Novamente foi discutida a situação e firmado novo acordo, desta vez para que o Incra adquirisse a área através de compra e venda, por meio do Decreto 433, que autoriza o órgão federal a adquirir imóveis rurais destinados à implantação de projetos integrantes do programa de reforma agrária, mas novamente o processo não foi concluído.

“O tempo foi passando e a situação se arrastando por 16 anos e, assim, o proprietário passou a requerer a reintegração do imóvel, o que conquistou em decisão que o juiz da Vara Agrária acabou de publicar. Isso é um exemplo claro da inoperância do Incra, de longos anos, de quase duas décadas sem conseguir finalizar um processo de desapropriação ou de compra e venda. Com isso agora as famílias poderão ser penalizadas”, afirma.

RECURSO

Batista afirma que a defesa dará entrada em recurso de apelação para tentar junto ao Tribunal de Justiça do Estado do Pará obter uma suspensão do cumprimento da decisão publicada pela Vara Agrária. “Esperamos sensibilizar o judiciário no sentido da longa ocupação que existe ali e num processo já consolidado de mais de duas décadas de produção, lá tem energia, tem escola, tem estrada construída, casas, um investimento de muitos anos, uma escala de produção grande”, defende.

À Reportagem, o advogado encaminhou relatório assinado por engenheiro ambiental que atesta a produtividade nas terras ocupadas.

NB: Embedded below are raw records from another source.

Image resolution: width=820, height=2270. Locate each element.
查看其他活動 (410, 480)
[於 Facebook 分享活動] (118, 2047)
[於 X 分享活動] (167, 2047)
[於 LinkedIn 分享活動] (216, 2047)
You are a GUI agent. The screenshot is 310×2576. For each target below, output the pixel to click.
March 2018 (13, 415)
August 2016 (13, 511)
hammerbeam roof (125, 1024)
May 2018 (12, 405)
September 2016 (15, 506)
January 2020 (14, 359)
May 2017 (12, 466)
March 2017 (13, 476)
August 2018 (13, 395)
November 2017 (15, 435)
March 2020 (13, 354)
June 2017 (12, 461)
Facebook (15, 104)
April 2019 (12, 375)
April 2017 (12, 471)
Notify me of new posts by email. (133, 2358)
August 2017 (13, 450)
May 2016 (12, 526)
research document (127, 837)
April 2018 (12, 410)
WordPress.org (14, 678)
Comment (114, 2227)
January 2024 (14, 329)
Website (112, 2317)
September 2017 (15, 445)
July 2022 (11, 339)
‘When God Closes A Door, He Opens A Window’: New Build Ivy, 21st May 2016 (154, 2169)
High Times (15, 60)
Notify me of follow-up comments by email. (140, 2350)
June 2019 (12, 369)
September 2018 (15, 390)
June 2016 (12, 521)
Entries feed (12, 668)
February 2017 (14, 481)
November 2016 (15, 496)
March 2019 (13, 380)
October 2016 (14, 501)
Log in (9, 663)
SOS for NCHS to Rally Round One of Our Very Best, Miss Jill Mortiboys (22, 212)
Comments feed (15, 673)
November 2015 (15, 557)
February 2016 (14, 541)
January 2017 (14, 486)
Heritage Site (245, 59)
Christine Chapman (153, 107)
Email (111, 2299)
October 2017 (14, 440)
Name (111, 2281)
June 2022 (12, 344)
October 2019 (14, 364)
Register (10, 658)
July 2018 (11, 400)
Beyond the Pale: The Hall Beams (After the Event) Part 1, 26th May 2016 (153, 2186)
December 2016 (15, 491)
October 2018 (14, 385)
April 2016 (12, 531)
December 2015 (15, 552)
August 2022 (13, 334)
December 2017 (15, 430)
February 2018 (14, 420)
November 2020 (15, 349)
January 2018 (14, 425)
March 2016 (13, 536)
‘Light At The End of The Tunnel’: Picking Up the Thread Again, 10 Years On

Os lotes foram divididos em terrenos de 5 a 7 alqueires, tendo sido identificados 35 criatórios de peixes, 15 casas de farinha, produção de 1.554 aves, a maioria galinha com produção diária de ovos, 226 cabeças de gado, 101 animais de transporte, como cavalos e mulas, e 175 suínos em 25 chiqueiros. Também há elevada produção de mandioca, milho, feijão e banana, além de outras variedades.

CANSAÇO

Também contatada pelo Portal, a advogada Nayara Damasceno, que atuou representando Ricardo Célio Chagas Santos, avaliou como acertada a decisão da Vara Agrária. “(Foi) bem fundamentada em todos os seus termos, especialmente na Constituição Federal, que assegura o direito de propriedade. No caso em tela, restou comprovado que a Fazenda Arapari cumpria sua função social, além de ser produtiva. Ficou provado, ainda, que o sr. Ricardo teve o exercício da posse tolhido pela ocupação indevida dos invasores”, afirma.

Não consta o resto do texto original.